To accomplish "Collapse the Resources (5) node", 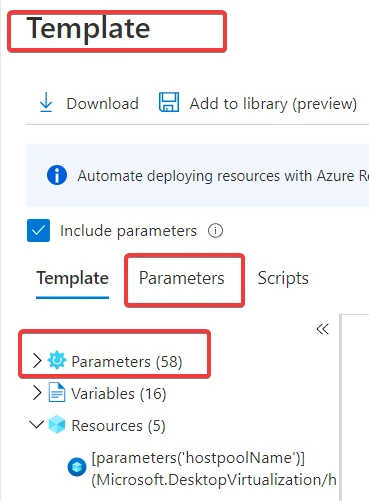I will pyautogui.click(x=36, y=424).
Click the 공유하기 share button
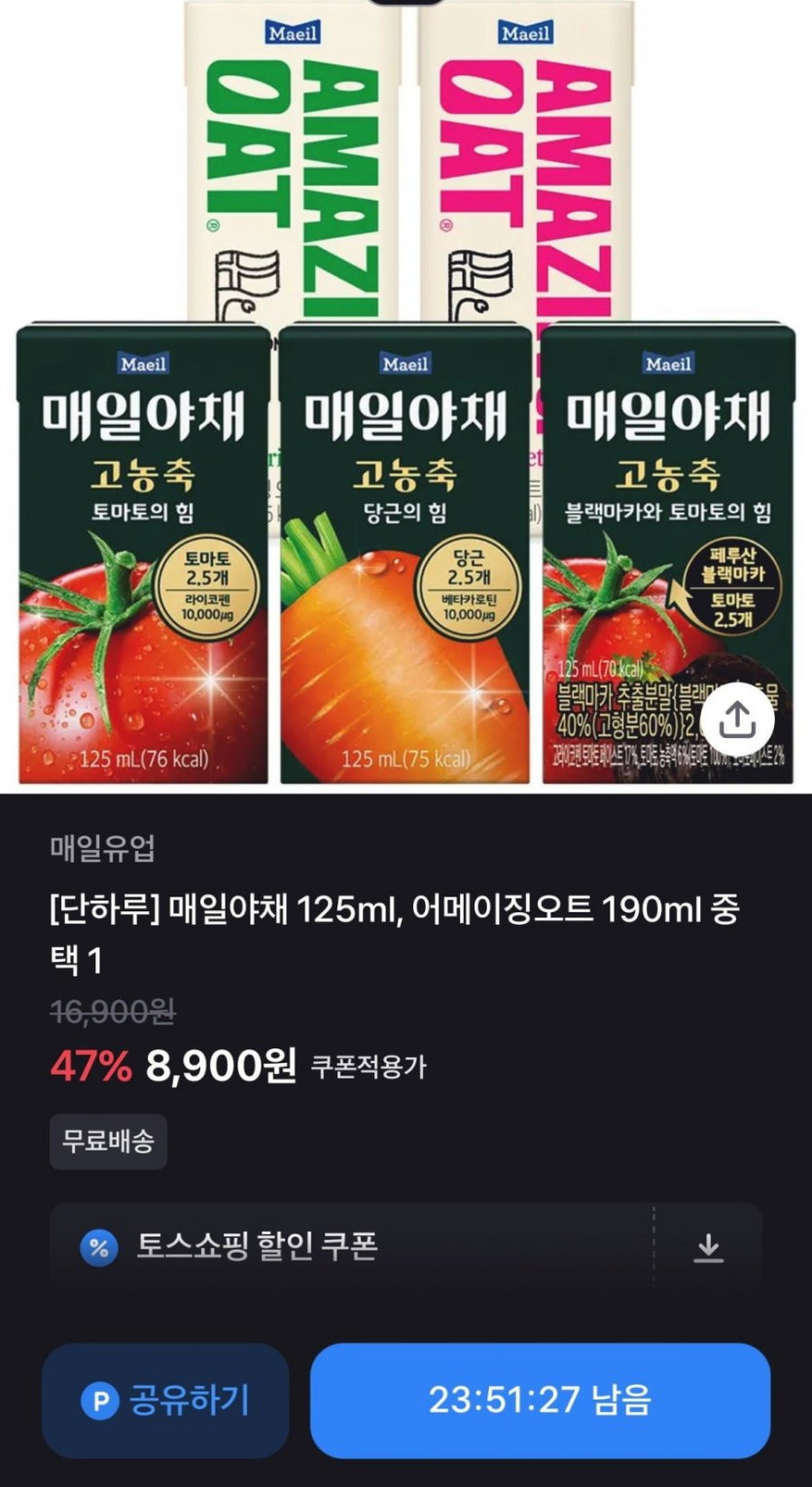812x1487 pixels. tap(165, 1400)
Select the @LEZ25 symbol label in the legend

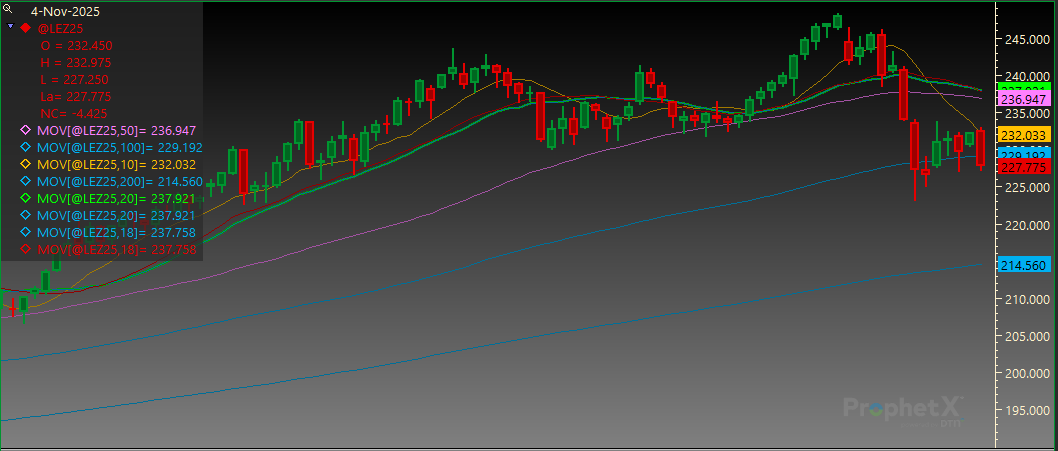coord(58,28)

------------------------

* [REQUIRED TASK]
Arrange the listing, from the line with "Click the 공유하기 share button" through the end of the listing, as a two-column CSV with the columns text and answer. Give each text and its answer in one row, with each field quoted and any line breaks turned into spaces, and leave the pictures out.

* [RESULT FOR THIS EXERCISE]
text,answer
"Click the 공유하기 share button","812x1487 pixels. tap(165, 1400)"
"Select the @LEZ25 symbol label in the legend","coord(58,28)"